[Screenshot grounding data]
***
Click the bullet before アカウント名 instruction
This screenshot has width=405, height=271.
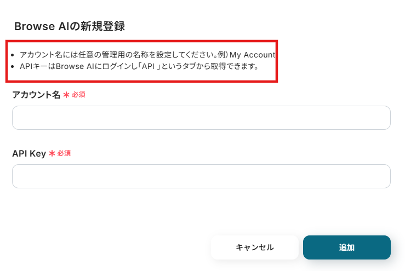13,55
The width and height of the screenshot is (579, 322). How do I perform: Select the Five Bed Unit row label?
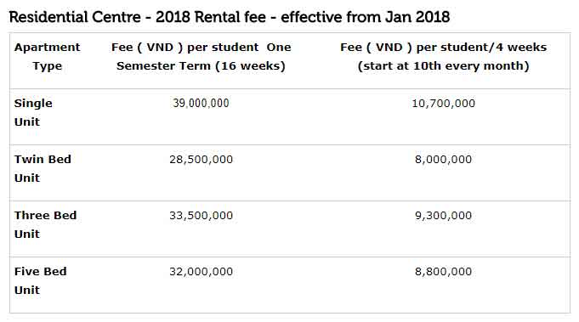(40, 280)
***
▸ Task objective
The range runs from the line containing "This screenshot has width=405, height=271." through the end of the entries; print those lines exactly and leave the pictures out.

▸ Result of this exercise
This screenshot has width=405, height=271.
13,55
The width and height of the screenshot is (579, 322). How do I perform: Select the Five Bed Unit row label?
(40, 280)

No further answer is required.